Elegiac couplets consist of alternating lines of dactylic hexameter and pentameter: two dactyls followed by a long syllable, a caesura, then two more dactyls followed by a long syllable.
The following is a graphic representation of its scansion. Note that - is a long syllable, u a short syllable, and U either one long or two shorts:
- U | - U | - U | - U | - u u | - -
- U | - U | - || - u u | - u u | -
The form was felt by the ancients to contrast the rising action of the first verse with a falling quality in the second. The sentiment is summarized by a line from Ovid’s Amores - Sex mihi surgat opus numeris, in quinque residat - “Let my work surge in six feet, quiet down in five.” The effect is further illustrated by the following English example written by Samuel Taylor Coleridge:
In the Hexameter rises the fountain’s silvery column,
In the pentameter aye falling in melody back.
Greek Origins
The elegiac couplet is presumed to be the oldest Greek form of epodic poetry (a form where a later verse is sung in response or comment to a previous one). Scholars theorize the form was originally used in Ionian dirges, with the name “elegy” derived from the Greek ε, λεγε ε, λεγε - “Woe, cry woe, cry!” Hence, the form was used initially for funeral songs, typically with a flute as accompaniment. Archilochus expanded use of the form to treat other themes, such as war, travel, or homespun philosophy. Between Archilochus and other imitators, the verse form became a common poetic vehicle for conveying any strong emotion.

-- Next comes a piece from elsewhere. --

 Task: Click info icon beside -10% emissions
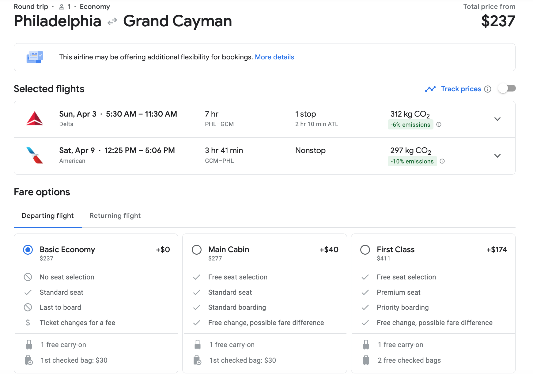click(x=442, y=161)
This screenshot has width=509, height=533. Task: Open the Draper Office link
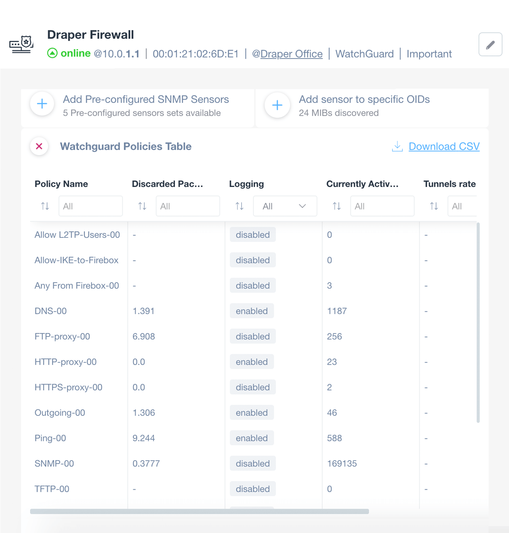click(292, 54)
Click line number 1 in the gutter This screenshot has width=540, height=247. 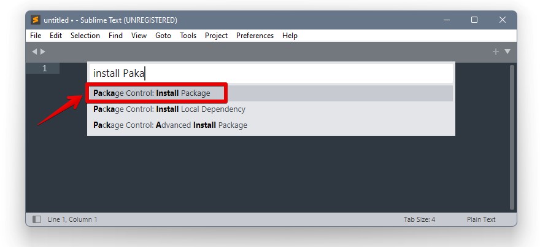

At the end of the 7th century BCE, Mimnermus of Colophon struck on the innovation of using the verse for erotic poetry. He composed several elegies celebrating his love for the flute girl Nanno, and though fragmentary today his poetry was clearly influential in the later Roman development of the form. Propertius, to cite one example, notes Plus in amore valet Mimnermi versus Homero - “The verse of Mimnermus is stronger in love than Homer”.
The form continued to be popular throughout the Greek period and treated a number of different themes. Popular leaders were writers of elegy–Solon the lawgiver of Athens composed on political and ethical subjects–and even Plato and Aristotle dabbled with the meter.
By the Hellenic period, the Alexandrian school made elegy its favorite and most highly developed form. They preferred the briefer style associated with elegy in contrast to the lengthier epic forms, and made it the singular medium for short epigrams. The most important of these writers was Callimachus, whose learned character and intricate art would have a heavy influence on the Romans.
Roman Elegy
Like all Greek forms, elegy was adapted by the Romans for their own literature. The fragments of Ennius contain a few couplets, and scattered verses attributed to Roman public figures like Cicero and Julius Caesar also survive.
But it is the elegists of the mid-to-late first century BCE who are most commonly associated with the distinctive Roman form of the elegiac couplet. Catullus, the first of these, is an invaluable link between the Alexandrine school and the subsequent elegies of Tibullus and Propertius a generation later. His collection, for example, shows a familiarity with the usual Alexandrine style of terse epigram and a wealth of mythological learning, while his 66th poem is a direct translation of Callimachus’ Coma Berenices. Arguably the most famous elegiac couplet in Latin is his two-line 85th poem Odi et Amo:
Odi et amo. quare id faciam, fortasse requiris?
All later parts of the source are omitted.